Des réserves excédentaires
Dans le contexte actuel de taux négatifs, le surplus d’épargne a un coût pour les banques. En effet, chaque établissement bancaire est contraint de disposer de réserves obligatoires : ces sommes sont constituées d’une partie des dépôts de leurs clients, qu’elles doivent impérativement conserver et ne peuvent pas remettre en circulation sous forme de prêts.
Ces réserves obligatoires sont déposées par les banques sur le compte qu’elles possèdent auprès de leur banque centrale. Si elles déposent davantage que les sommes requises par la banque centrale, un taux de dépôt est appliqué sur ces réserves dites excédentaires.
Ce taux de dépôt, dans la zone euro, est négatif depuis 2014, et s’est stabilisé depuis 2019 à - 0,5 %. La Banque centrale européenne taxe donc elle-même le surplus d’épargne des établissements financiers, pour les inciter à ne pas laisser dormir l’argent et à le réinjecter dans l’économie en accordant des crédits.

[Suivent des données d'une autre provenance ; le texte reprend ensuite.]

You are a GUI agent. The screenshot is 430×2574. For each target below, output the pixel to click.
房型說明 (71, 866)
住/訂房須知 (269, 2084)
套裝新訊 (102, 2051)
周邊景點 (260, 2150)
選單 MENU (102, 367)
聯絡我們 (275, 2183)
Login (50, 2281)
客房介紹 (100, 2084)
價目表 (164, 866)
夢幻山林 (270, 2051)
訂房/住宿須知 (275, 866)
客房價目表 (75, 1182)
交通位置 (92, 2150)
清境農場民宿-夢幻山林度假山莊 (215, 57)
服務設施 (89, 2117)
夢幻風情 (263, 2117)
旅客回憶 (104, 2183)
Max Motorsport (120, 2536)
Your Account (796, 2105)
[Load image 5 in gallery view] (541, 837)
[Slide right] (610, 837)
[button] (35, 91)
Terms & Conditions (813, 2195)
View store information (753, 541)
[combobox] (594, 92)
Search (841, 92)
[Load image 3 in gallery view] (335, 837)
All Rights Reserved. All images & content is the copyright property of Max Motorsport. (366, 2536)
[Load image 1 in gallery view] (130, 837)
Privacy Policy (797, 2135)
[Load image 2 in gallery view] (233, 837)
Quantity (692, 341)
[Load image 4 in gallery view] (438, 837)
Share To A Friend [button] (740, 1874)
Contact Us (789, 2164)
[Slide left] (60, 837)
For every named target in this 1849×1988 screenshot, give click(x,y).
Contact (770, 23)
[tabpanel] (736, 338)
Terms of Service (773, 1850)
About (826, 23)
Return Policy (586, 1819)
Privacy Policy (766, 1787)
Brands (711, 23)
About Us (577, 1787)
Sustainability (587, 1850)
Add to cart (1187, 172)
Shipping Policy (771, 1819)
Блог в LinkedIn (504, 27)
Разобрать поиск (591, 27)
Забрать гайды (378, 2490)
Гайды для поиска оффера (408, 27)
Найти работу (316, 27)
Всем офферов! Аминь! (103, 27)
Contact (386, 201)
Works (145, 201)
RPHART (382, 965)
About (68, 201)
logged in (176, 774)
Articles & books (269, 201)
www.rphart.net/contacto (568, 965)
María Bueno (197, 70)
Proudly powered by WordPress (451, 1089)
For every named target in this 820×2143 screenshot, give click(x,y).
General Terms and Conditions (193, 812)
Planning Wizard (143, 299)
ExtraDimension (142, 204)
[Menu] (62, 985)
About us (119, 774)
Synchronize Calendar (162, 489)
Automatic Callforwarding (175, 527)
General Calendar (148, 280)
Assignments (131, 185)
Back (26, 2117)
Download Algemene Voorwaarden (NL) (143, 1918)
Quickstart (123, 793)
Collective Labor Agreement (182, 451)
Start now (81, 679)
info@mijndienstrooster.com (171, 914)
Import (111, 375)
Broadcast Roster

C’est la taxation de ces réserves excédentaires qui pousse aujourd’hui de grandes banques américaines et des groupes bancaires européens à taxer à leur tour les dépôts de leurs clients, voire à les refuser.
Des dépôts taxés ou refusés
Le groupe bancaire allemand Commerzbank, de même que la Hamburger Sparkasse, la caisse d’épargne publique n° 1 du pays, ont fait savoir que tous les dépôts d’un montant supérieur à 50 000 euros seraient désormais taxés à 5 %.
Au Danemark, la Danske Bank, première banque du pays, taxait déjà ses clients les plus fortunés. Depuis plusieurs mois, elle abaisse progressivement les seuils : le 1er janvier 2021, elle a ramené le plafond à 250 000 couronnes, et à compter du 1er juillet, ce sont tous les dépôts supérieurs à 100 000 couronnes qui seront taxés à hauteur de 0,6 à 1 %.
Les trois plus grandes banques des États-Unis, à savoir Citigroup, JP Morgan et Bank of America, ont quant à elles demandé à leurs clients possédant les patrimoines les plus importants de ne pas faire de nouveaux dépôts, et les renvoient pour cela vers des fonds monétaires.
Les dépôts de ces 3 banques avaient connu une hausse de 92 milliards de dollars en 2019, puis atteint les 1000 milliards de dollars en 2020. Ils ont encore augmenté de 243 milliards de dollars au cours du premier trimestre 2021.
En France, durant le 1er trimestre, la hausse des dépôts a été de 14 % dans les établissements du groupe Société Générale, et de 23 % dans ceux du groupe BPCE. Toutefois, à l’heure actuelle, ni le gouverneur de la Banque de France, ni les établissements bancaires de l’hexagone n’envisagent la taxation des dépôts.
Les banques françaises sont moins impactées par le coût du surplus d’épargne, car elles bénéficient de deux dispositifs :
- les TLTRO ou opérations de refinancement à plus long terme, qui autorisent les établissements à emprunter à des taux négatifs pour accorder à leur tour des prêts aux PME.
- le tiering, qui permet de diminuer l’impact des taux négatifs. Ce dernier dispositif a été mis en place à la fin de l’année 2019 par la Banque centrale européenne.